Changer de système peut coûter cher mais il y a également des bénéfices. Et ne rien faire a un coût encore plus élevé. Par exemple, les embouteillages coûtent à la Belgique 1 à 2 % de son PIB, soit entre 4 et 8 milliards d’euros par an ![9]
La taxe carbone permettrait de collecter 2,6 milliards d’euros en 2030 pour la Belgique.[10] Si on y ajoute la taxe sur les billets d’avion, cela constitue une belle réserve d’argent, qui doit bien sûr servir à financer des politiques climatiques.
En plus de cela, une proposition de Pierre Larrouturou fait grand bruit pour financer la transition : créer un Pacte Finance Climat[11] alimenté par les banques elles-mêmes. Tous les mois, la Banque centrale européenne crée 80 milliards d’euros sous forme de prêts à taux zéro, essentiellement aux banques. C’est donc de l’argent qui alimente la spéculation. Si on consacrait ne fût-ce que la moitié à des politiques en faveur du climat, on pourrait disposer d’une manne financière (de l’ordre de 8 milliards pour la Belgique) pour payer la transition énergétique : isoler les bâtiments, développer les transports en commun et les énergies renouvelables, aider à la transformation des systèmes alimentaires…
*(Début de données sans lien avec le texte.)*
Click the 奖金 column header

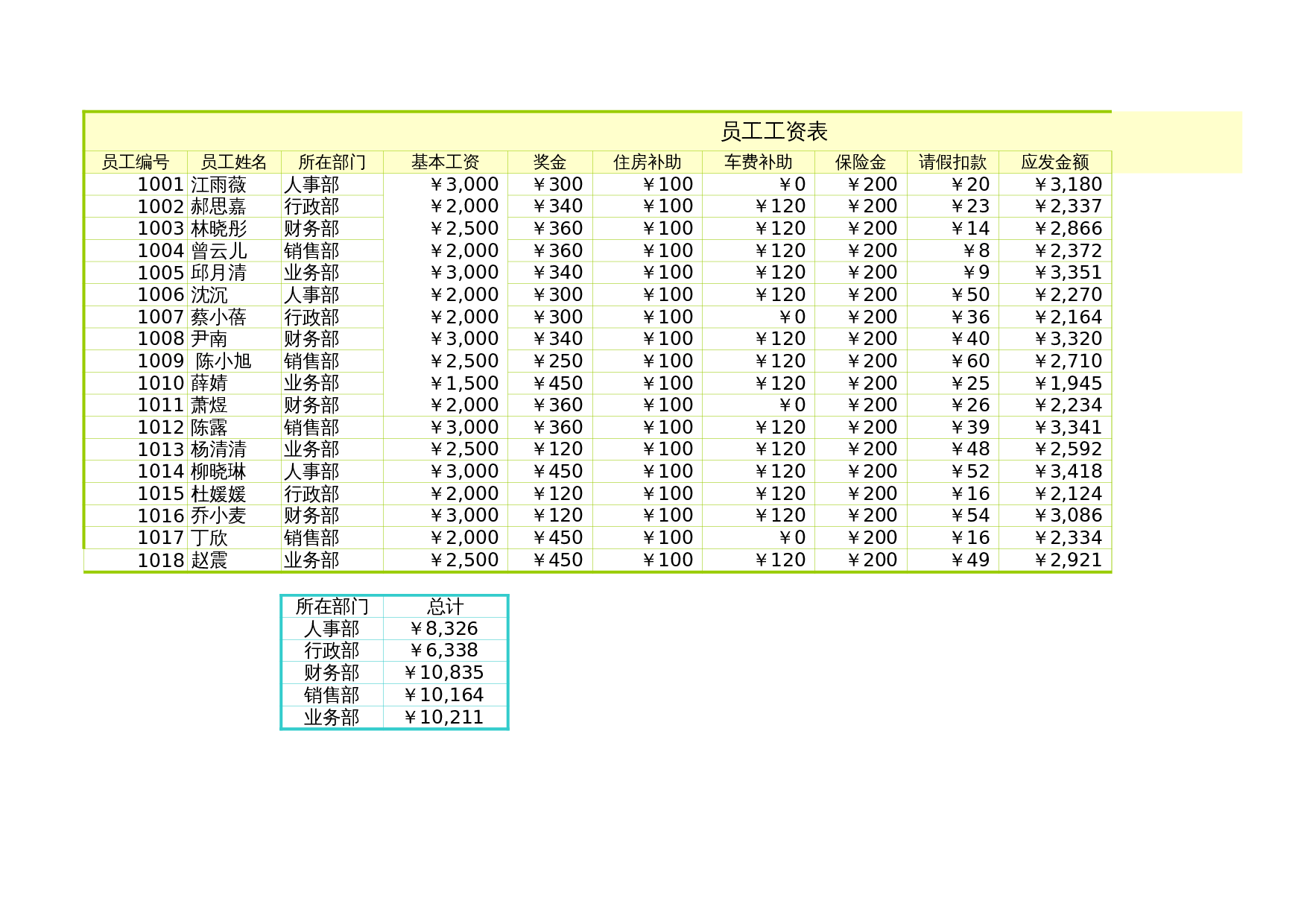click(549, 162)
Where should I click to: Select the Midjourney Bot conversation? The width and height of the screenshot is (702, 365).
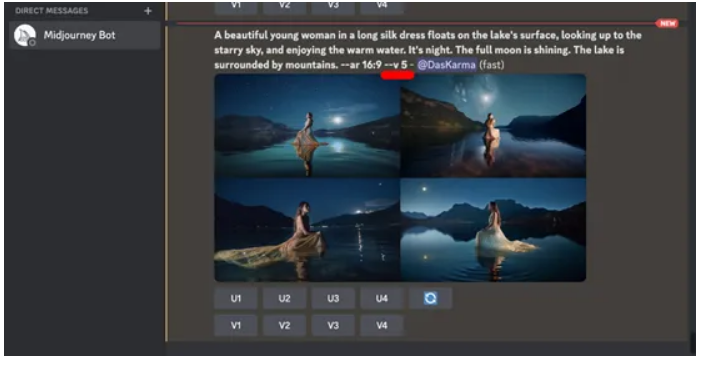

En tout, une transition vers une Europe neutre en carbone en 2050 coûterait de l’ordre de 290 milliards/an. C’est énorme. Mais, actuellement, l’Europe dépense 266 milliards d’euros par an pour importer des combustibles fossiles. Si elle parvient à la neutralité carbone d’ici 2050, l’économie sur la facture d’importation serait de 2000 à 3000 milliards entre 2031 et 2050.[12]
[1] Émissions moyennes par Belge : voir Combien de gaz à effet de serre émet-t-on-en en Belgique ?
[2] Lettre de la plateforme wallonne pour le GIEC, n°9 : l’empreinte carbone.
[3] Les impacts macroéconomiques de la transition bas carbone en Belgique, octobre 2016 sur climat.be.
[4] « Comment s’aligner sur une trajectoire compatible avec les 1,5°C ? » Analyse de la faisabilité technique et mise en perspective de l’ampleur et de la rapidité des mesures à mettre en place. - B&L évolution.
[5] 37% des émissions belges sont déjà soumises à une tarification via le système européen d’échange de quotas de CO2 (ETS). Cela concerne les industries fortement émettrices comme la sidérurgie, les raffineries de pétrole, l’aviation ou les centrales électriques.
[6] Débat national sur la tarification carbone, sur climat.be.
[7] Basé sur les hypothèses d’émissions suivantes :
[8] Source : Lettre de la plateforme wallonne pour le GIEC, n°10 : Réconcilier habitat et climat.
[9] D’après « Etudes économiques de l’OCDE : Belgique », 2013.
[11] Pour plus d’infos, voir Pacte Finance Climat.
[12] Communication de la Commission européenne : Une vision européenne stratégique à long terme pour une économie prospère, moderne, compétitive et neutre pour le climat 28 nov. 2018.